Directions → Work through the data below and copy out every line where "computer" is found.

Material for the task →

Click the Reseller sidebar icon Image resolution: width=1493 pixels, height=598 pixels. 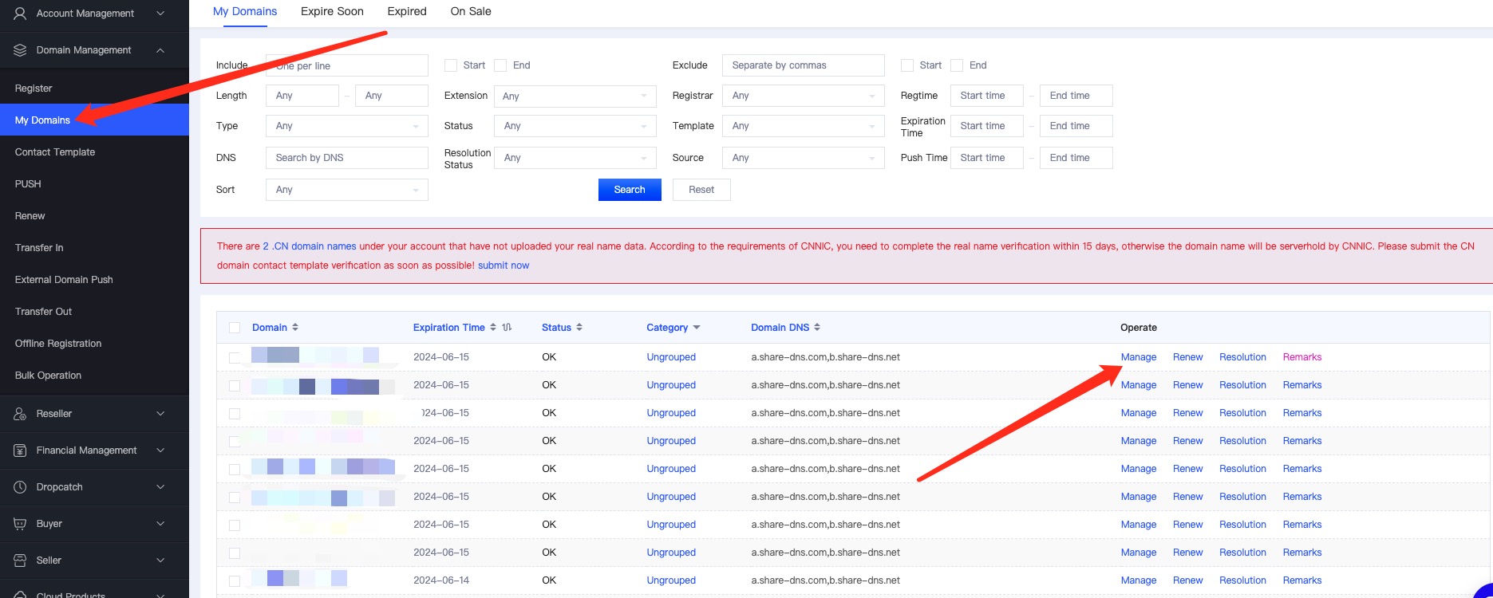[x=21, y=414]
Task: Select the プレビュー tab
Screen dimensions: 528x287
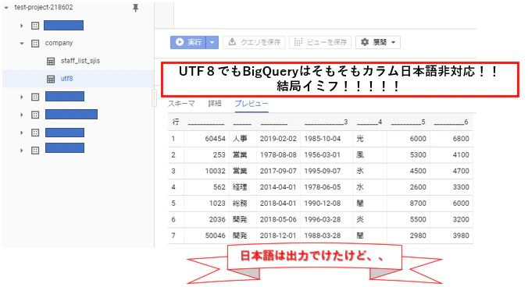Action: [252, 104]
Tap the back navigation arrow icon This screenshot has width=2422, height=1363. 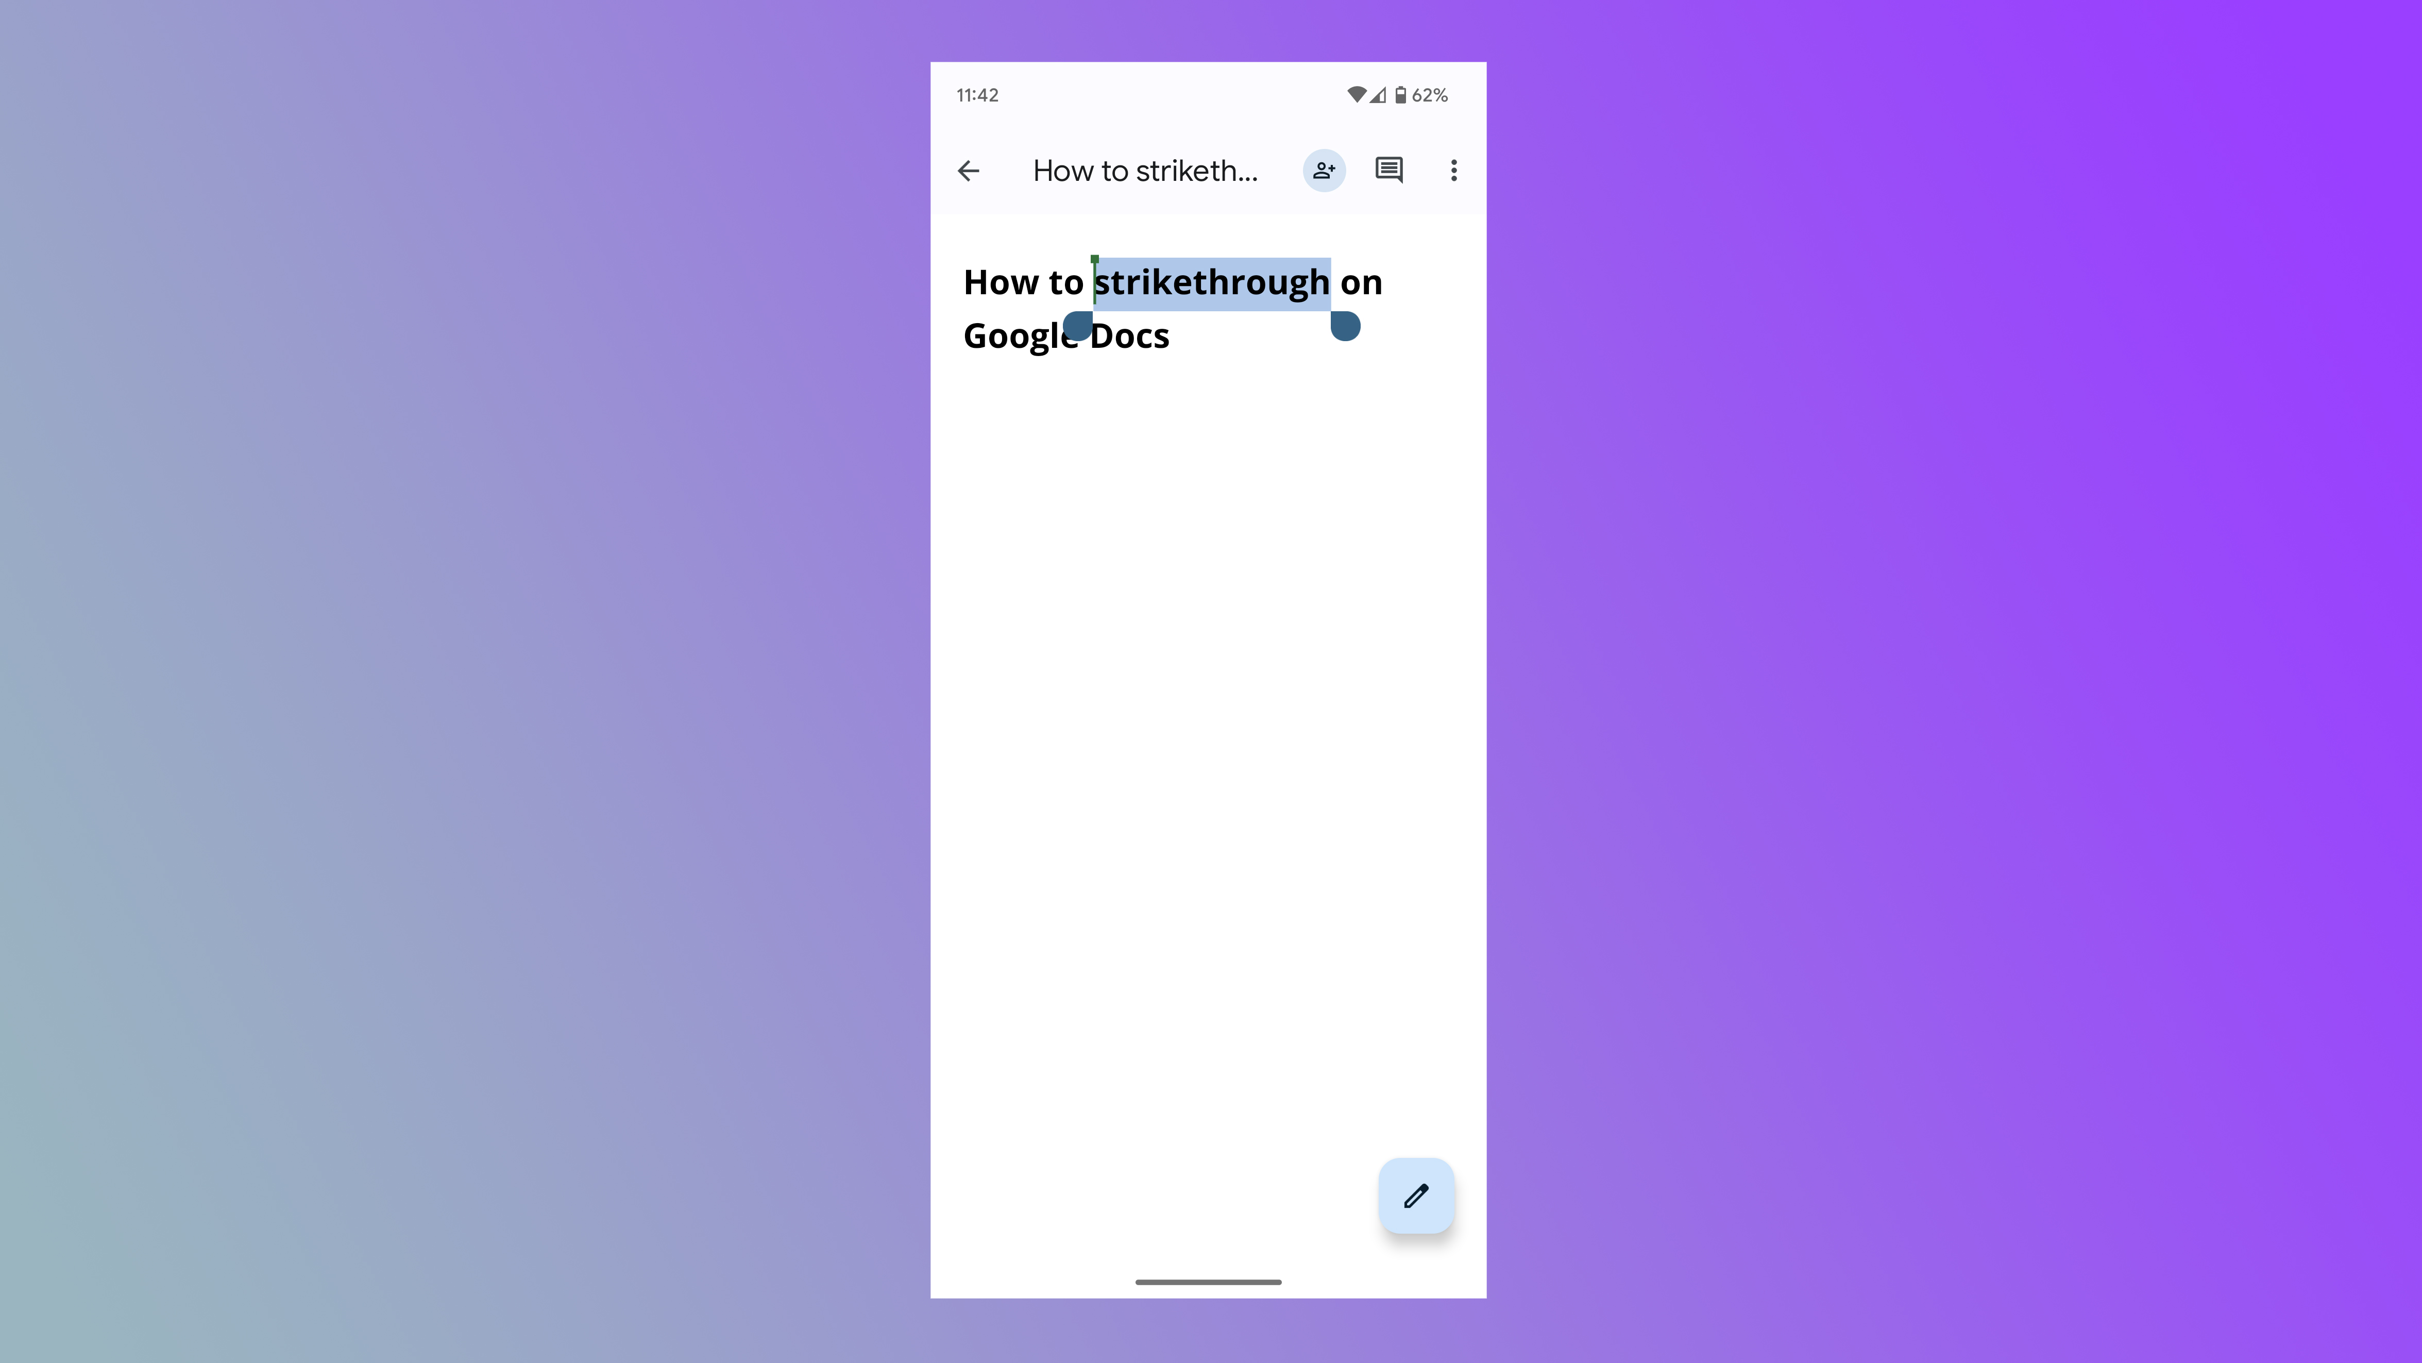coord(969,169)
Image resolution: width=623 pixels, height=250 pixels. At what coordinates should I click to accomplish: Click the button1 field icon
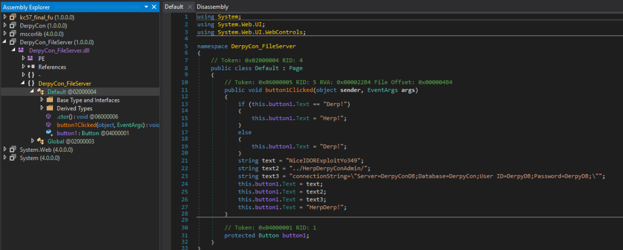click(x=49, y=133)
==
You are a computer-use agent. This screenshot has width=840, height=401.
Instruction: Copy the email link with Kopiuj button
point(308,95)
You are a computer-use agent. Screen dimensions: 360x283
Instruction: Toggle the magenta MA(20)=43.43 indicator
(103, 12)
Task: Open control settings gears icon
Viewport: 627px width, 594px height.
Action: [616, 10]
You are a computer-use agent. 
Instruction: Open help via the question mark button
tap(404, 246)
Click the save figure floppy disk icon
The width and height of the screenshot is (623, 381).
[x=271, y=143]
---
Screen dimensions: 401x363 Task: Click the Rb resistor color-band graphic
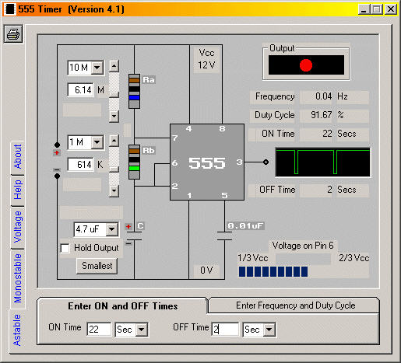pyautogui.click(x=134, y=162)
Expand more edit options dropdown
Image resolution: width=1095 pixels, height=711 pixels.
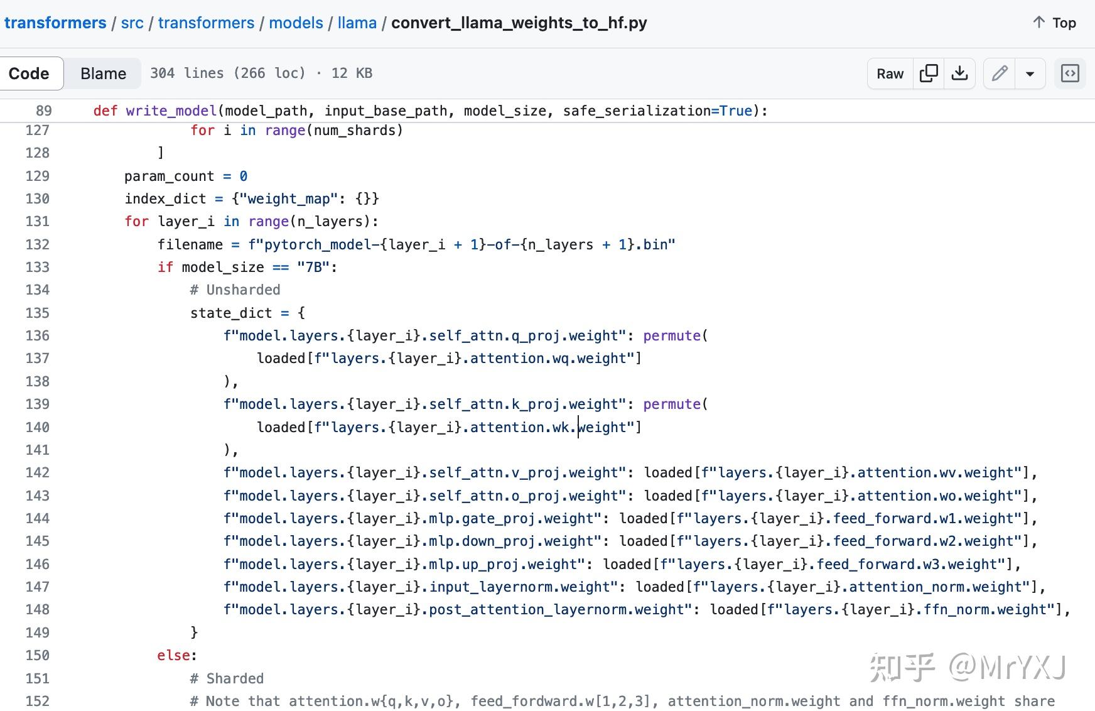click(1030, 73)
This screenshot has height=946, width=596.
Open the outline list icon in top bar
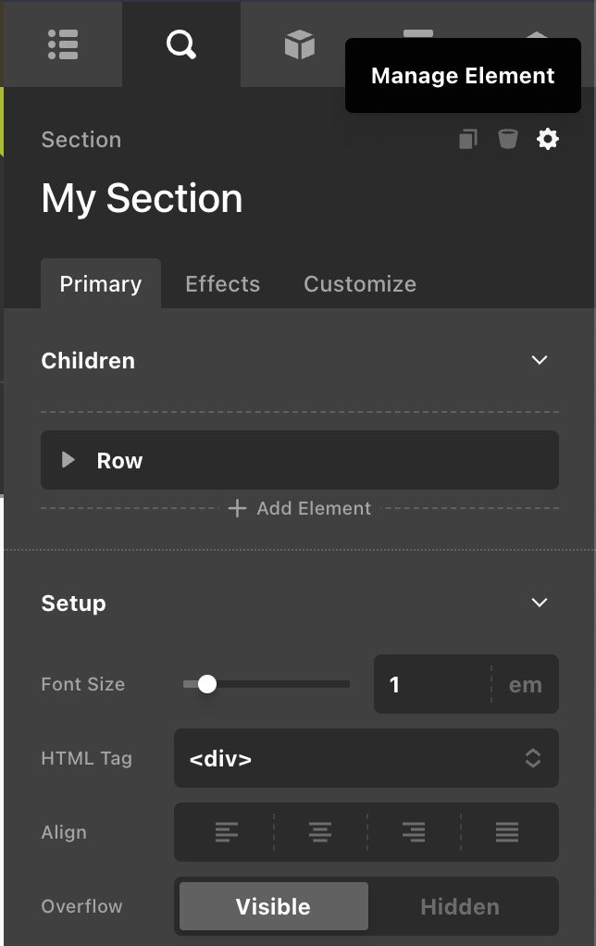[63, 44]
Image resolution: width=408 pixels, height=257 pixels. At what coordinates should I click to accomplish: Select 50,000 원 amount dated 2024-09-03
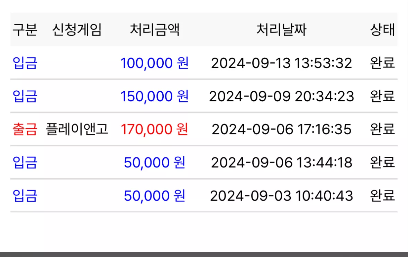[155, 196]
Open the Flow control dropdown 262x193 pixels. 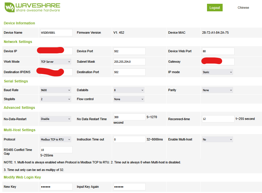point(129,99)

Answer for the task →
You are a computer-use agent. This screenshot has width=840, height=401.
You are a computer-use agent. Screen dimensions: 360x283
You are a computer-use agent. 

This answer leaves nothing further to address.